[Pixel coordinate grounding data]
****

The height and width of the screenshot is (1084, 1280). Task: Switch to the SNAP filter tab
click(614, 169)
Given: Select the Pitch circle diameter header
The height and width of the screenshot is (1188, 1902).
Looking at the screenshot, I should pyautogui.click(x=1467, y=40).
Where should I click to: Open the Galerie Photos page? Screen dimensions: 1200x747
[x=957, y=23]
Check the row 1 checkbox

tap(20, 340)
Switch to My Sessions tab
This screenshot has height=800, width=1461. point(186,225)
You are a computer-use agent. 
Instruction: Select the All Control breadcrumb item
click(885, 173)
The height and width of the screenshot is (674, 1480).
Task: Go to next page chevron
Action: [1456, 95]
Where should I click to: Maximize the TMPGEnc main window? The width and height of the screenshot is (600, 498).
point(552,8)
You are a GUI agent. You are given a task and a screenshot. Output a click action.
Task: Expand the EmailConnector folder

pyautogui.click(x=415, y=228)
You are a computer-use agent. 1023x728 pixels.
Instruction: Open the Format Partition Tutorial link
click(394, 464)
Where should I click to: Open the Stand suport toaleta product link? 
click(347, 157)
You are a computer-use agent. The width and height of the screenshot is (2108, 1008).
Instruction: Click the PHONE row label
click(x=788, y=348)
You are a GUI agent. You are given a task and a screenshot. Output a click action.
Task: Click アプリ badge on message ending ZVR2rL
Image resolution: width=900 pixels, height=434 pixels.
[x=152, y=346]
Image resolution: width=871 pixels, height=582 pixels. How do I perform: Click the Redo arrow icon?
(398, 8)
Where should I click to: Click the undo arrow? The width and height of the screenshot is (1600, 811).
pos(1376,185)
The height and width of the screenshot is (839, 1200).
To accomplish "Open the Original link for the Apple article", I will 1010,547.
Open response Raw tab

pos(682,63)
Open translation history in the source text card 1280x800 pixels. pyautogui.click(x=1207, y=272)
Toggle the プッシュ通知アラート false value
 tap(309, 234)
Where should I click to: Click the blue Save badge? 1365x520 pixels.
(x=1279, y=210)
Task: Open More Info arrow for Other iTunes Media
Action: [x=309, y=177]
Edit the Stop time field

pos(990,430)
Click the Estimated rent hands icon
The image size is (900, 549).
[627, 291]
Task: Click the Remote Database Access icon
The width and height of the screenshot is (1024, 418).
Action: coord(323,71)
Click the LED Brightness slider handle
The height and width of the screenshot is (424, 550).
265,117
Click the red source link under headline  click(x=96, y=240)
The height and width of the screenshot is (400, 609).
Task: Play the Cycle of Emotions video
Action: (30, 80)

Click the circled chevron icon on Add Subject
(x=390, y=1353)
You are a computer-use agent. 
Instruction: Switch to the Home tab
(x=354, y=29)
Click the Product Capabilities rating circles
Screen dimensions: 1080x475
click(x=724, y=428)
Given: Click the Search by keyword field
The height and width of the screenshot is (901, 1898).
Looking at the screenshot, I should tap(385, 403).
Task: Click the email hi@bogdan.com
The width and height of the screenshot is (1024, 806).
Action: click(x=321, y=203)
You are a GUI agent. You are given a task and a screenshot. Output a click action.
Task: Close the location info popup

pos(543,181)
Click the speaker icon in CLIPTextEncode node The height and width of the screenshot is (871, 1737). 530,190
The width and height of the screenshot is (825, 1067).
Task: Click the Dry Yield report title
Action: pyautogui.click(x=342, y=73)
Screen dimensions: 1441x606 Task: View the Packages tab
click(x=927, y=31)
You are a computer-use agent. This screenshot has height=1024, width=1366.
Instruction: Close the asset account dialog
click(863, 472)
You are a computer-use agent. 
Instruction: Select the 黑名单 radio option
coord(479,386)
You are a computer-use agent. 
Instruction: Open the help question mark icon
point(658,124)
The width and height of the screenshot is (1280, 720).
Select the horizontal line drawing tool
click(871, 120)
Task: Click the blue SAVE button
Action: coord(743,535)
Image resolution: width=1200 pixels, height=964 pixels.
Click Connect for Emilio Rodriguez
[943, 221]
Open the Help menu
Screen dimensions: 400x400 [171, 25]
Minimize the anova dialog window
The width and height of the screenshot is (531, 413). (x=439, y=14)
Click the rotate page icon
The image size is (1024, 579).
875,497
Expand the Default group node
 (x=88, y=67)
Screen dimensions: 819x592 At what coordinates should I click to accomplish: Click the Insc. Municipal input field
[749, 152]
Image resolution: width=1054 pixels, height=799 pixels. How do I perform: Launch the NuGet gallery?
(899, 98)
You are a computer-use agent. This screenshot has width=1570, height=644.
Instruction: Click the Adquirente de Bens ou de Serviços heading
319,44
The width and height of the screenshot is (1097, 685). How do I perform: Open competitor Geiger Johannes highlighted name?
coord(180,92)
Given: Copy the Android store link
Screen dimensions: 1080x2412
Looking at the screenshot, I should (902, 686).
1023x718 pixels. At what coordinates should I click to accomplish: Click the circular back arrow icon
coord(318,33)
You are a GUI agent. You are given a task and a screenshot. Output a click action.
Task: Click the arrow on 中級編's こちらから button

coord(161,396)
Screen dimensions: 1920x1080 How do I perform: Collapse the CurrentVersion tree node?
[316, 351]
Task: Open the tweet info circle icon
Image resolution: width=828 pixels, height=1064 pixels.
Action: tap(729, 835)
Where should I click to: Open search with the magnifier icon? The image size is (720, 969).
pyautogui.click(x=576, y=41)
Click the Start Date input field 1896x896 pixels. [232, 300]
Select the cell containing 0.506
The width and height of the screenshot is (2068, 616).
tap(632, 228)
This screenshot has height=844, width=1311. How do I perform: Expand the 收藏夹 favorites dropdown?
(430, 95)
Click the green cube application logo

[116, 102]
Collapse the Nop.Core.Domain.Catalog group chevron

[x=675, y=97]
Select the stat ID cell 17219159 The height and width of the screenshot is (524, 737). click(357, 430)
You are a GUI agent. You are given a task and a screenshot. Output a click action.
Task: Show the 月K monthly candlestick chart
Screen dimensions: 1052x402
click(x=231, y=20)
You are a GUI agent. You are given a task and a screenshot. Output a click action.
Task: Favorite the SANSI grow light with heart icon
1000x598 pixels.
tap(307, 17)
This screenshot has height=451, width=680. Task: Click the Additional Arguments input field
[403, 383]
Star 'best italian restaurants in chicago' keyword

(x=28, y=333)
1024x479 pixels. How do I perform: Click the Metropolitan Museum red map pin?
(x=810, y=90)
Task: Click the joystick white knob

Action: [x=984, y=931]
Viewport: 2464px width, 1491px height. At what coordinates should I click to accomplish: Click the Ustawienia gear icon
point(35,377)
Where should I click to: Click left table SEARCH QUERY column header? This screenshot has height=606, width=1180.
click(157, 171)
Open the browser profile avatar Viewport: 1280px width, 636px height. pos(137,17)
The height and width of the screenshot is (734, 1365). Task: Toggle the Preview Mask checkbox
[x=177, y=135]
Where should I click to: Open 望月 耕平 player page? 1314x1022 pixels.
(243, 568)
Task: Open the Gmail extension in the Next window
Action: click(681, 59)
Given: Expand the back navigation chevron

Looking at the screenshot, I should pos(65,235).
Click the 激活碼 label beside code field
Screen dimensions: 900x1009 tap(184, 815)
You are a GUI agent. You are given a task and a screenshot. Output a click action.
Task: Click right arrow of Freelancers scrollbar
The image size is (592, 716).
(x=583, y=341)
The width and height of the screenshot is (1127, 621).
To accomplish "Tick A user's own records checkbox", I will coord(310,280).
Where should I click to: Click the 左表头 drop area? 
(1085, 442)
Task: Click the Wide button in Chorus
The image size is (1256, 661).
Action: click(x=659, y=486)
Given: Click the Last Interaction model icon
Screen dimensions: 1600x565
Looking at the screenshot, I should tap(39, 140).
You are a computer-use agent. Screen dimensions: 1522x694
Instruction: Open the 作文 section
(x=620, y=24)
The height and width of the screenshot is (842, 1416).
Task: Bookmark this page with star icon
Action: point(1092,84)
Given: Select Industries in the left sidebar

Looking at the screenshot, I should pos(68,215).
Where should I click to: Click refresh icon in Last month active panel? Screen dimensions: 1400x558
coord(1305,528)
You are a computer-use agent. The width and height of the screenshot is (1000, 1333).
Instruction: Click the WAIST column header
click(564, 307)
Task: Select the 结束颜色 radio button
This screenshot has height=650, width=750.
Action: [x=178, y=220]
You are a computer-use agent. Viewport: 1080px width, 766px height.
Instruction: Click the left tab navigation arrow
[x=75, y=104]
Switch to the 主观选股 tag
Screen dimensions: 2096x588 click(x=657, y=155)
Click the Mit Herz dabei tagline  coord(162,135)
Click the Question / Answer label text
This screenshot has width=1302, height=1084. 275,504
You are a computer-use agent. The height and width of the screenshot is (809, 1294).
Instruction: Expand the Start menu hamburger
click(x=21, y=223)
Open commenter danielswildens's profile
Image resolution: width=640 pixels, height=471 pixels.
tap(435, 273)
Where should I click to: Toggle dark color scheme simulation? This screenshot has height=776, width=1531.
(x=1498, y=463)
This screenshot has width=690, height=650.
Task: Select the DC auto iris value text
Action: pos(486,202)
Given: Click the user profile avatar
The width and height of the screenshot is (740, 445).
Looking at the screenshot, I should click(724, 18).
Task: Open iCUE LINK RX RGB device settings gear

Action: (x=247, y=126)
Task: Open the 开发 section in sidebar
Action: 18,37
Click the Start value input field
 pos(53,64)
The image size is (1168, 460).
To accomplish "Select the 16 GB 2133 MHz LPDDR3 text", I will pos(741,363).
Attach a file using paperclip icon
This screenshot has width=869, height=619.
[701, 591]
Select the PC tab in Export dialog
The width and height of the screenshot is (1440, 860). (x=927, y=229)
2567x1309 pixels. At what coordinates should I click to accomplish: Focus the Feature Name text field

****

WORK REQUEST> Show me every line of the entries above that holds "cell".

SOLUTION TO THIS PROBLEM>
Select the cell containing 0.506
Select the stat ID cell 17219159 The height and width of the screenshot is (524, 737). click(357, 430)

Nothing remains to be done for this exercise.